I'm on the fence though if I would want a separate region for this with various random failures. I think I'd be more interested in being able to inject faults/latencies/degradation in existing regions, and when I want them to happen for more control and ability to verify any fixes.

Would be interesting to see how they price it as well. High per-API cost depending on the service being affected, combined with a duration. Eg, make these EBS volumes 50% slower for the next 5min.

Then after or in tandem with the API pieces, release their own hosted Chaos Monkey type service.

[+] bigiain|5 years ago|reply
Show HN! Introducing my new SPaaS:

Unreliability.io - Shitty Performance as a Service.

We hook your accounting software up to api.unreliability.io and when a client account becomes delinquent, our platform instantly migrates their entire stack into the us-fail-1 region. Automatically migrates back again within 10 working days after full payment has cleared - guaranteed downtime of no less than 4 hours during migration back to production region. Register now for a 30 day Free Trial!

[+] kentlyons|5 years ago|reply
I want this at the programming language level too. If a function call can fail, I want to set a flag and have it (randomly?) fail. I hacked my way around this by adding in some wrapper that would if random, err for a bunch of critical functions. It was great for working through a ton of race conditions in golang with channels, and remote connections, etc. But hacking it in manually was annoying and not something I'd want to commit.
[+] imhoguy|5 years ago|reply
Failing individual computes isn't hard, some chaos script to kill VMs is enough. Worst are situations when things seem to be up but not acceptable: abnormal network latency, random packet drops, random but repeatable service errors, lagging eventual consistency. Not even mentioning any hardware woes.
[+] vemv|5 years ago|reply
While these are not exclusive, personally I'd look instead into studying my system's reliability in a way that is independent of a cloud provider, or even of performing any side-effectful testing at all.

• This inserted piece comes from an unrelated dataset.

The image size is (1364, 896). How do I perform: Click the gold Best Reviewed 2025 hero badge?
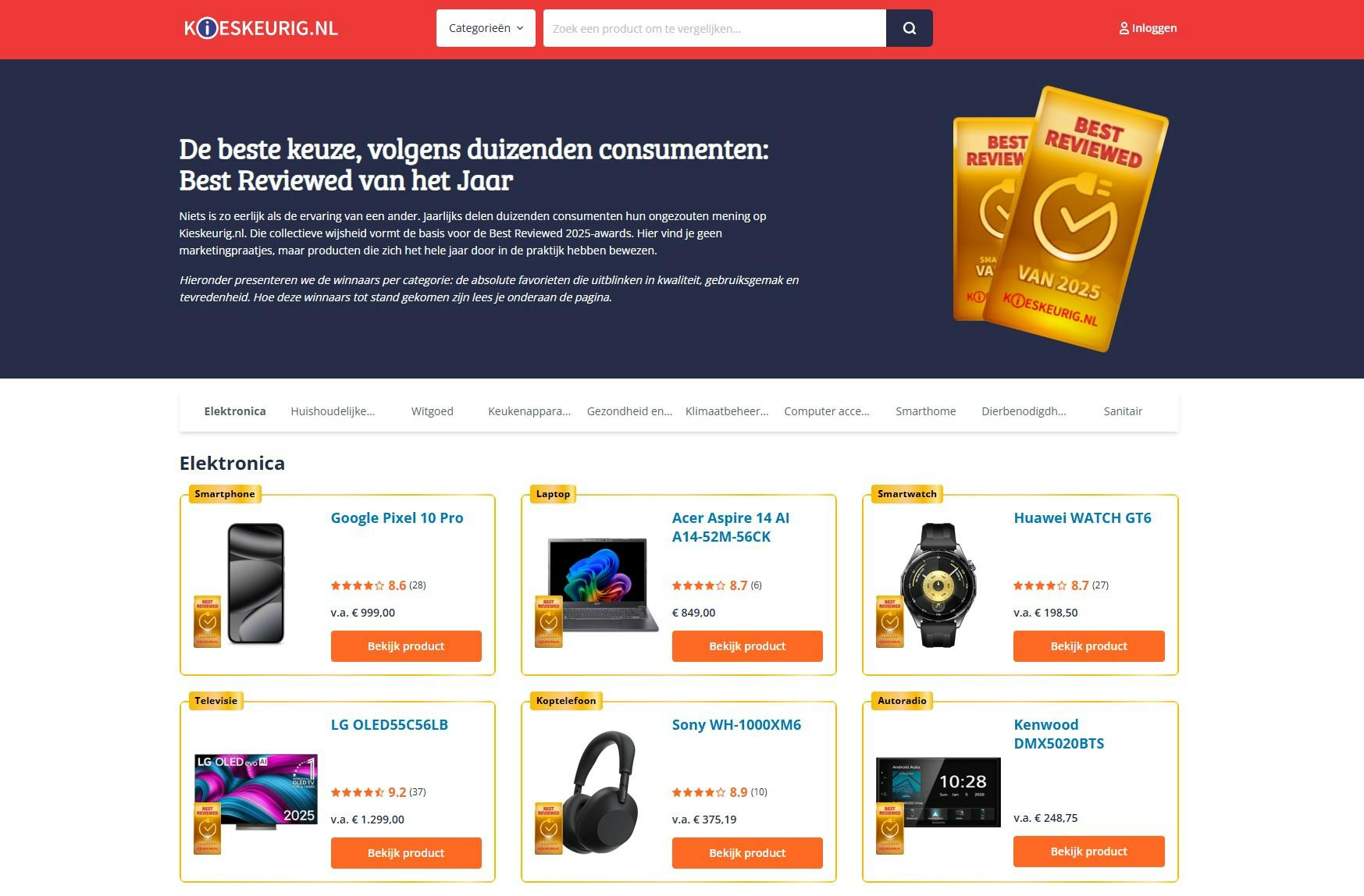pos(1076,219)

There's extensive research and works on all things resilience. One could say: if one build a system that is proven to be theoretically resilient, that model should extrapolate to real-world resilience.

This approach is probably intimately related with pure-functional programming, which I feel has been not explored enough in this area.

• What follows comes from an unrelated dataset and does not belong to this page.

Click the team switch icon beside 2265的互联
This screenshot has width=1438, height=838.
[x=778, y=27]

[+] terom|5 years ago|reply
There are multiple methods for automating AWS EC2 instance recovery for instances in the "system status check failed" or "scheduled for retirement event" cases.

Yet to figure out how to test any of those cloudwatch alerts/rules. I've had them deployed in my dev/test environments for months now, after having to manually deal with a handful of them in a short time period. They've yet to trigger once since.

Umbrellas when it's raining etc.

[+] wmf|5 years ago|reply
This is why it seems like it would be good to have explicit fault injection APIs instead of assuming that the normal APIs behave the same as a real failure.
[+] haecceity|5 years ago|reply
Why does Twitter often fail to load when I open a thread and if I refresh it works. Does Twitter use us-fail-1?
[+] caymanjim|5 years ago|reply
I don't know why, but it happens to everyone and it's been that way for a long time. Either their engineers are failing, or there's some sketchy monetary reason for it. You're not the only one.
[+] saagarjha|5 years ago|reply
I think they don't like browsers they can't fingerprint, or something like that.
[+] mschuster91|5 years ago|reply
You mean the "Click here to reload Twitter" thing? That's spam protection, I hit this regularly after restarting Chrome (with ~600 tabs).
[+] georgewfraser|5 years ago|reply
I think people overestimate the importance of failures of the underlying cloud platform. One of the most surprising lessons of the last 5 years at my company has been how rarely single points of failure actually fail. A simple load-balanced group of EC2 instances, pointed at a single RDS Postgres database, is astonishingly reliable. If you get fancy and build a multi-master system, you can easily end up creating more downtime than you prevent when your own failover/recovery system runs amok.